Dostlarla sofrada geçen zaman, Allah huzurunda hesabı verilmeyecek ömrün bir parçasıdır.
Ca’fer el-Firyâbî hazretleri hadis âlimidir. 207 (m. 822) yılında İran’da Firyâb kasabasında doğdu. Bağdat’a giderek birçok âlimden ilim tahsil etti, hadis-i şerif öğrendi. Çok talebe yetiştirdi. Abdullah ibn-i Mübârek de bunlardandır. Ca’fer el-Firyâbî 301 (m. 913) senesinde Bağdat’ta vefat etti. Naklettiği hadis-i şeriflerden bazıları:
“Fasık methedildiği zaman, Rabbimiz gadaba gelir.” “Peygamberler, kabirlerinde diri olup namaz kılarlar.” “Hasta ziyaretine tekrar tekrar gidin. Fakat bunu dört gün ara ile yapın.” “Her hâllerinde Allahü teâlâya şükredenler ilk defa cennete girecek ve en önce haşr olacak kafiledirler.” “Her kim bildiği ile amel ederse, Hak teâlâ ona bilmediği ilimleri verir.” “Her kim hasta iken ve seferde iken ibadetini yaparsa, Allahü teâlâ ona sanki sağlam veya mukim iken yapmış olduğu ibadet gibi sevap verir.”
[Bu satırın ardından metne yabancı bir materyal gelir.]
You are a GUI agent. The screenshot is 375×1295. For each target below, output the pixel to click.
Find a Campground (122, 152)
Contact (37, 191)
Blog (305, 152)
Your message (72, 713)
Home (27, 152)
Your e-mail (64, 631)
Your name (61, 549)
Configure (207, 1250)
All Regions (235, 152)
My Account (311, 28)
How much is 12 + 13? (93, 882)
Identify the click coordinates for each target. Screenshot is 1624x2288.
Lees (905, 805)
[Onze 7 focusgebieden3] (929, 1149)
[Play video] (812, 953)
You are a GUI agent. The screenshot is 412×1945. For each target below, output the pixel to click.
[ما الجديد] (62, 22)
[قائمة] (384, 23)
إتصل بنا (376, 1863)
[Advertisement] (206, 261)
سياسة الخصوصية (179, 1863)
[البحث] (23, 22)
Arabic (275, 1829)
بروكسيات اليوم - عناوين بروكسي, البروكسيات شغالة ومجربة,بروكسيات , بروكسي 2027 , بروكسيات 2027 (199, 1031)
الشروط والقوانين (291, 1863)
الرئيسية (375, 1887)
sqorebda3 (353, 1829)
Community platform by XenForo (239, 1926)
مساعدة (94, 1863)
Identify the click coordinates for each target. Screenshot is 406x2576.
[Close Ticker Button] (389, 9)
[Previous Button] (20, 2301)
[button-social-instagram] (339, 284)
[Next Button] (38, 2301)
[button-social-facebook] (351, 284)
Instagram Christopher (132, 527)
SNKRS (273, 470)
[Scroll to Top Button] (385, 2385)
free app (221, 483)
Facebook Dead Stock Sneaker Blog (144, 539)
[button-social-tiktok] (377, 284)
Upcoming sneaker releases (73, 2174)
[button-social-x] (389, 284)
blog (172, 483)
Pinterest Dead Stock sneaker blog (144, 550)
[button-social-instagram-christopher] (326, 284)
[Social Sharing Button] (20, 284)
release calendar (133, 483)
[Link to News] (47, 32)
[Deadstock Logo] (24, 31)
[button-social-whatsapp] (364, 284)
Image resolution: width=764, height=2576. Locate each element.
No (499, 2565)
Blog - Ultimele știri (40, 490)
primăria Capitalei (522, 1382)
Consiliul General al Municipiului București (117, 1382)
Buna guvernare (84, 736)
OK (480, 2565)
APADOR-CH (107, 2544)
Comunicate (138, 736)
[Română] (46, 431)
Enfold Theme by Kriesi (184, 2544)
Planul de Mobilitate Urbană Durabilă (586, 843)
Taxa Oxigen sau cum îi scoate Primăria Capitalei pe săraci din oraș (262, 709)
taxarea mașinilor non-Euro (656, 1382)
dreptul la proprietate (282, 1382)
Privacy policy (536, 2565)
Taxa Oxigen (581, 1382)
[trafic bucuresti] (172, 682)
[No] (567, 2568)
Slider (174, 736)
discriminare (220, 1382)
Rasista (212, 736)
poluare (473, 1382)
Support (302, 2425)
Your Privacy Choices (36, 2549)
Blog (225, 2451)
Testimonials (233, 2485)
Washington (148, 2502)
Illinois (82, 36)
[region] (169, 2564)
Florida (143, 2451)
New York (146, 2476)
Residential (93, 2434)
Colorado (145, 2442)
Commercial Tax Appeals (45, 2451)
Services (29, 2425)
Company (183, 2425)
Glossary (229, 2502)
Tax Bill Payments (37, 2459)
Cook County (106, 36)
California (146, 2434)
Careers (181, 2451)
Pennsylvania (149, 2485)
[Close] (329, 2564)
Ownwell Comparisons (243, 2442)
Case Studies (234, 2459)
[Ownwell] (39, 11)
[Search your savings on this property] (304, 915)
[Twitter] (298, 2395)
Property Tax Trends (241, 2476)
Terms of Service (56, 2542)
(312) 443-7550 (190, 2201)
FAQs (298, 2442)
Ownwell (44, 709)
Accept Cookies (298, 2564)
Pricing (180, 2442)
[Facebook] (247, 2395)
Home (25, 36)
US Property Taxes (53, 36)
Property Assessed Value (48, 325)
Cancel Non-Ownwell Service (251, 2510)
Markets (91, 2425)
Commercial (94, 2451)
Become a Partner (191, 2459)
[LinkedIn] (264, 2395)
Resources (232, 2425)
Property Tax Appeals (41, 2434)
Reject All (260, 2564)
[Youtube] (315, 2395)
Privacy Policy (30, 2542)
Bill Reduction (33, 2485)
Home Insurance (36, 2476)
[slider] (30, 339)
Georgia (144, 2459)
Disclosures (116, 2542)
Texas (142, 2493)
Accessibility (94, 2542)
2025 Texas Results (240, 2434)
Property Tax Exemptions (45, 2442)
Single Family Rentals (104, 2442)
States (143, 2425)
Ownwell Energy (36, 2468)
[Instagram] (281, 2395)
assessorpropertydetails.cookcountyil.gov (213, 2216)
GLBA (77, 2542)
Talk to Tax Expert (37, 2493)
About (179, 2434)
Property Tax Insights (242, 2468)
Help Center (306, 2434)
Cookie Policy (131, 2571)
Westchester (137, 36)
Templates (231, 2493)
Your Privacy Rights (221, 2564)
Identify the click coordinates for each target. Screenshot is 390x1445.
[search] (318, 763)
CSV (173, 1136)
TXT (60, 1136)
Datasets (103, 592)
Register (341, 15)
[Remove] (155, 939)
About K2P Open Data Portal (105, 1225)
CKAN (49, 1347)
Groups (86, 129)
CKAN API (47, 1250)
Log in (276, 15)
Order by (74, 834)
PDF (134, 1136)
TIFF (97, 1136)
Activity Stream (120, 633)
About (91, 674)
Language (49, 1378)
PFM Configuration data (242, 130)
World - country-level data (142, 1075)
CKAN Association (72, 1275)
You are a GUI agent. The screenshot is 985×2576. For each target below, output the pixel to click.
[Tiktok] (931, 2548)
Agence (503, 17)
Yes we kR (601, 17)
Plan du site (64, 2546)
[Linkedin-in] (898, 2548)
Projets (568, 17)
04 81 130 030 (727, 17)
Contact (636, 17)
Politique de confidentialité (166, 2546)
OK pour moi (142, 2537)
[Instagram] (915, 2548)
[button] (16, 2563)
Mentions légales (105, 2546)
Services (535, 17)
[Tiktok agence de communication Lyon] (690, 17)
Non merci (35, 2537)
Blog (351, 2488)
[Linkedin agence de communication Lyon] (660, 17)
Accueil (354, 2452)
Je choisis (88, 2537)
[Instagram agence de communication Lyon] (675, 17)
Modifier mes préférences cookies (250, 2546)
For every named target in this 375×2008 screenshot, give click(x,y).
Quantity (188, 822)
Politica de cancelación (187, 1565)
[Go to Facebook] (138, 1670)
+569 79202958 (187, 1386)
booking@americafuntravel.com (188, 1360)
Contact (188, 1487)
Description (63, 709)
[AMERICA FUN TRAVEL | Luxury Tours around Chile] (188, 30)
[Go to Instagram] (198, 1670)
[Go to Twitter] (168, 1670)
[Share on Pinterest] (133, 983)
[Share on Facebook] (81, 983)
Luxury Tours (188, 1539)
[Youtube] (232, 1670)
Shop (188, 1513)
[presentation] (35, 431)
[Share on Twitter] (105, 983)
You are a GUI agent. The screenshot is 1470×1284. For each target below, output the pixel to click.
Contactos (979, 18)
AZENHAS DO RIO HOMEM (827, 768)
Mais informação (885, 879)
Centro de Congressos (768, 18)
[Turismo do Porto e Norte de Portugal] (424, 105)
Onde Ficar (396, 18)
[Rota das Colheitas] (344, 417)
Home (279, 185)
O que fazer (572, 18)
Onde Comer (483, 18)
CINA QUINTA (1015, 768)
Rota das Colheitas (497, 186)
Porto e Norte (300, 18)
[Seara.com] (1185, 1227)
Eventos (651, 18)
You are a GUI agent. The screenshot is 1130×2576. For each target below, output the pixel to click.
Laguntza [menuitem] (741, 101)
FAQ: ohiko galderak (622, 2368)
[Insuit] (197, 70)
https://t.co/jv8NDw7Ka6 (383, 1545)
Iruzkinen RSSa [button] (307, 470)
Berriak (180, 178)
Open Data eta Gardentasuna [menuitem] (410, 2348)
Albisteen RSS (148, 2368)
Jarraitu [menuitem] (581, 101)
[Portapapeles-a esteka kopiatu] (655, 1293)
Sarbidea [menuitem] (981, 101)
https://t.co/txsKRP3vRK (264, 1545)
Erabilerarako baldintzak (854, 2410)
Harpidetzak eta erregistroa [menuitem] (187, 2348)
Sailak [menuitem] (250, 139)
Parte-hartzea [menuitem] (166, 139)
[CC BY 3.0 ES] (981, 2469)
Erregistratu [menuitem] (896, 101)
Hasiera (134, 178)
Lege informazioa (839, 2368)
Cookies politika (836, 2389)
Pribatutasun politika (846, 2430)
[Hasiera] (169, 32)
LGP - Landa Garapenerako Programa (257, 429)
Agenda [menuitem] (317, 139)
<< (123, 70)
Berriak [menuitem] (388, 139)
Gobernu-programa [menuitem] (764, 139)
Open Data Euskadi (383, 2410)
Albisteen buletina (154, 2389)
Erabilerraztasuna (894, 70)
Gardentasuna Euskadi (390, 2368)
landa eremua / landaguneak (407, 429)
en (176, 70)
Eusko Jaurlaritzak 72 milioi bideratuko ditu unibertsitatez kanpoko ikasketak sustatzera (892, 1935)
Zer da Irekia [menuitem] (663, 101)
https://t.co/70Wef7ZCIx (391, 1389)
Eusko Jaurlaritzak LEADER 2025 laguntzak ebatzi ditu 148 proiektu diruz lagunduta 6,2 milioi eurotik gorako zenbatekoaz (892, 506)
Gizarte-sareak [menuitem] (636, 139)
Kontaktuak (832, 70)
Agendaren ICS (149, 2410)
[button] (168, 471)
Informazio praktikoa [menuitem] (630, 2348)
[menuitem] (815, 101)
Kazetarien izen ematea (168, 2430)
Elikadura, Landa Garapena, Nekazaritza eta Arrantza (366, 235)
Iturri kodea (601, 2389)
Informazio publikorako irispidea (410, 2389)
Şöyle anlatılır: “Bir gün Firyâbî hazretleri Basra’da Ubeydullah bin Muaz’ın meclisinden dönüyordu. Yolda bir mecnun genç gördü. Halk etrafında toplanmıştı. Oradaki halk kendisinden, bu gencin kulağına ezan okumasını istediler. Ca’fer bin Muhammed onların isteğini kabul ederek, o mecnun gencin kulağına ezan okumaya başladı. Tam “Eşhedü enne Muhammeden Resûlullah” dediği sırada, mecnun gençte bir değişiklik oldu. O gencin şuursuzca yaptığı hareketler kayboldu. Genç bir süre sonra tamamen iyileşti.”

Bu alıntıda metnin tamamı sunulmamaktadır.